PASSAGE TO READ
=== Section Start ===

A recent Pensions Policy Institute report, Understanding the Gender Pension Gap, received a lot of attention. In some ways that is not surprising as the headline finding is truly shocking: for people at retirement ages in their early 60s the median private pension wealth of women is one-third that of men. But in other ways the report’s popularity was a surprise as the reasons behind the gap were already well known.
The main drivers of the difference are linked to work. Not only – as we know well from gender pay reporting – do women earn less than men, they also have work patterns that are less stereotypical and much more varied than just full-time. In this way, their work patterns already reflect some of the challenges we may see for future generations in less stable and more fractured working. But this is not news – we have known about both of these for a while.
There is also a biological gap to make up – as women live on average 3.7 years longer than men, they need to save somewhere between 5 per cent and 7 per cent more than men just to achieve the same income across their whole retirement.

=== Section End ===

Saved data entries

=== Section Start ===

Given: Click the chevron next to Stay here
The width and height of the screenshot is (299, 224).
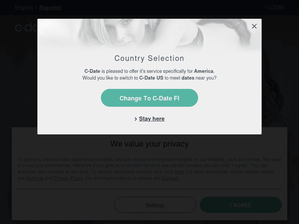Looking at the screenshot, I should click(136, 119).
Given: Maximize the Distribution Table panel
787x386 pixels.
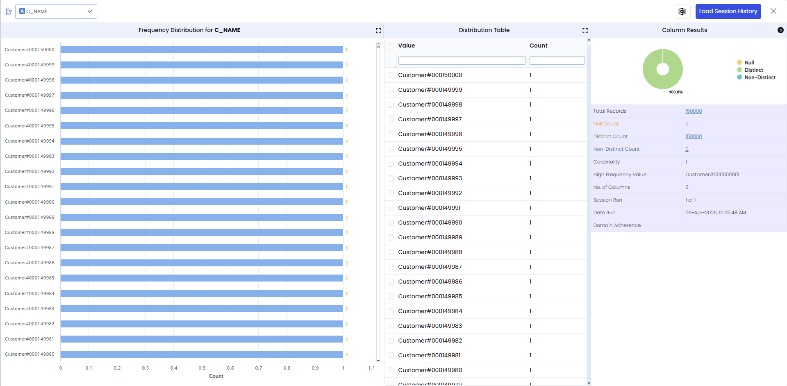Looking at the screenshot, I should [585, 31].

=== Section End ===

TASKS TO COMPLETE
**A)** For each statement, say whether it agrees with the gender pension gap text, and quote the words from that text that decide it: (i) Among people in their early 60s, women's median private pension wealth is one-third that of men. (ii) The reasons behind the gap were first brought to light by the report. (iii) On average, women live five years longer than men.
**B)** Go on with the gender pension gap text, starting right after its final sentence.

RESULTS IN ORDER
**A)**
(i) Yes: "for people at retirement ages in their early 60s the median private pension wealth of women is one-third that of men"
(ii) No: "the reasons behind the gap were already well known"
(iii) No: "women live on average 3.7 years longer than men"

**B)**
Fifty per cent more women than men are heading for retirement with no private pension savings
What is perhaps less well known, however, is that the private pension system – unlike the state pension system – can amplify these differences rather than compensate for them.
Even though women currently earn approximately 18 per cent less than their male counterparts, over a working life this can contribute to a difference in pension wealth of 28 per cent by the time they are approaching retirement. Much of this is because more of men’s earnings qualify for pension contributions, with women being disproportionately affected by earnings thresholds and qualifying earnings limits for auto-enrolment.
That said, women are more likely than men to have been in a defined benefit pension, but outside the public sector these schemes tend to be in decline for both genders.
Some areas of auto-enrolment have also benefited women more than men. For example, employed women in their 30s are more likely than men to be in a workplace pension scheme.
But for some these benefits have come too late. Fifty per cent more women than men are heading for retirement with no private pension savings. There are 1.2 million women in their 50s heading for a later life reliant on the state pension and their partner – if they have one. This amounts to one in 20 women.
The state pension system has been significantly redesigned in recent years to overcome these differences, with some success. The state pension gender gap has been cut by more than 70 per cent by removing the married woman’s stamp and by introducing the new state pension.
But there has been little development of the private pension system with the express intent of making the system gender neutral.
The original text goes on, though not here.